Визжащая куча-мала посреди бассейна как-то закрутилась, повернулась и определилась – на мелководье, как дядька Черномор из синя моря, поднялся Тимофей Кольцов, с которого скатывалась вода. В каждой руке он держал по мальчишке. Один был худой и длинный, а второй покороче и поплотнее. Ни один из них до воды не доставал, они висели, хохотали, брыкались, но олигарх за бока держал их крепко, вырваться не давал.

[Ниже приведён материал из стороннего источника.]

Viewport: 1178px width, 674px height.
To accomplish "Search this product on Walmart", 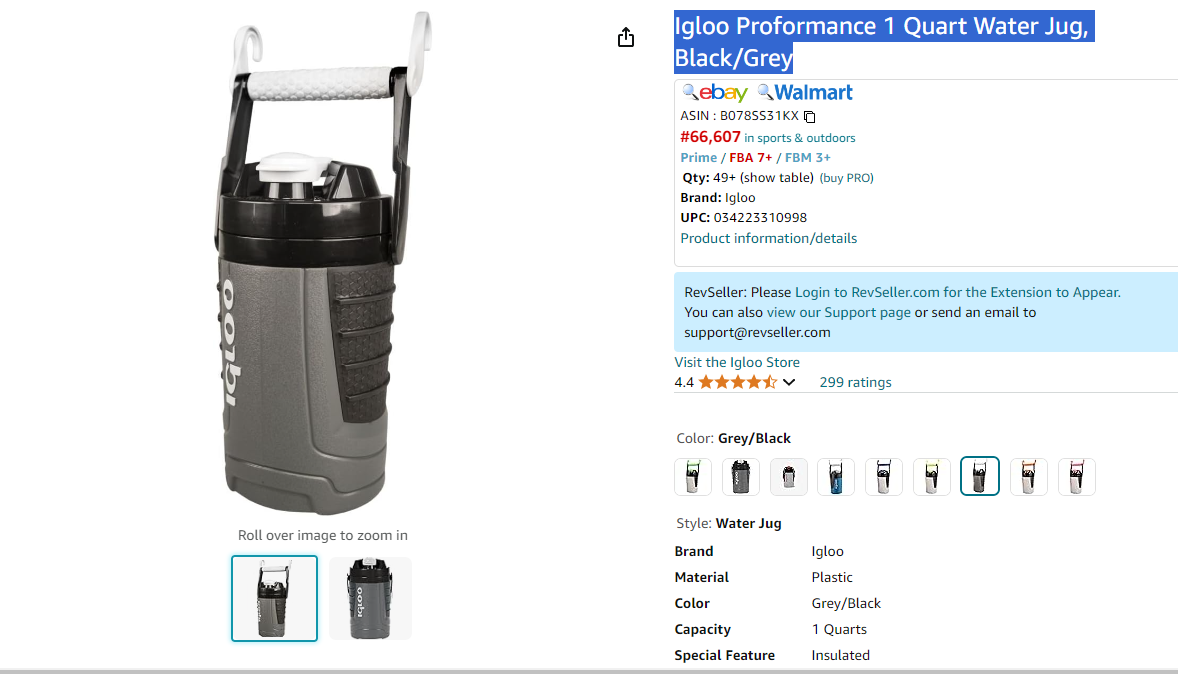I will point(805,92).
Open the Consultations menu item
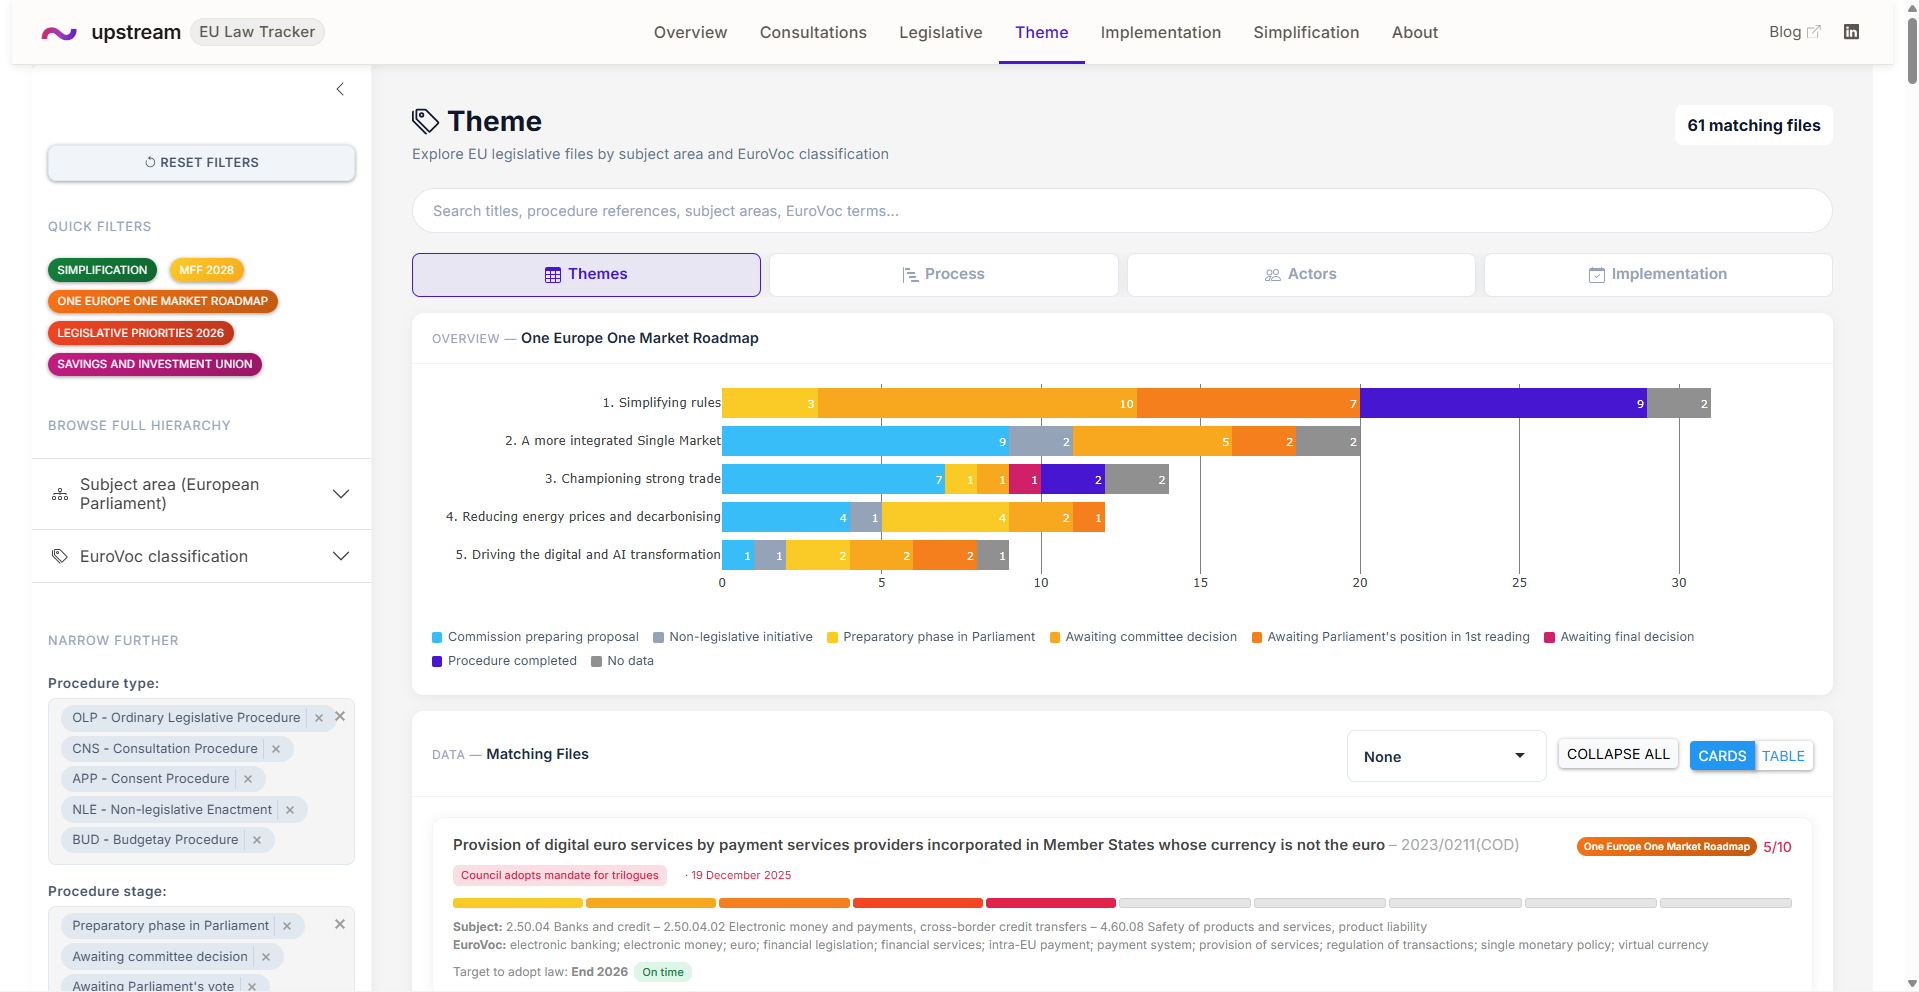 [813, 32]
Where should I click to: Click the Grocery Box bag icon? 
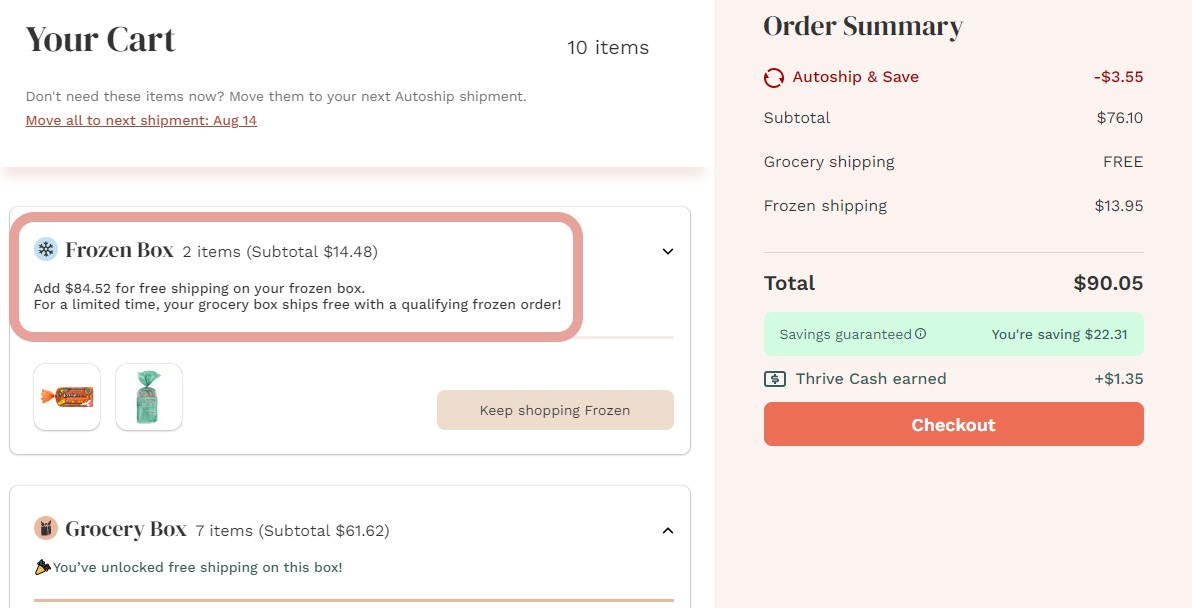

Пройдя вброд примерно метров десять, он свалил мальчишек в воду, нырнул и вынырнул у самого бортика, под ногами у поэтессы Цуганг-Степченко.
Подтянувшись на руках, он выбрался на бортик, сел и свесил ноги.
– Тим, полотенце дать?
– Не давать. И так высохну.
В кармане у Маши Вепренцевой вновь грянул марш.
День такой сегодня. Сплошные марши.
– Тимофей… Ильич… – пролепетала поэтесса, – это вы!
Олигарх на нее даже не посмотрел.
– Вы! – повторила поэтесса и даже глаза на секунду прикрыла от изнеможения чувств.
– А не похож разве? – буркнул Тимофей Кольцов. – Мишка, заплывай справа, справа заплывай! Смотри, он тебя обходит! А ты… – тут он повернулся к жене, как будто, кроме них, на лужайке больше никого не было, – а как второго мальчика зовут?
– Сильвестр.
– Сильвестр, а ты не поддавайся ему, смотри, оборону держи!
– Я держу!
– Пап, мы молодцы?
– Салаги вы, а не молодцы!
– Похвали их, Тим. Смотри, как они стараются.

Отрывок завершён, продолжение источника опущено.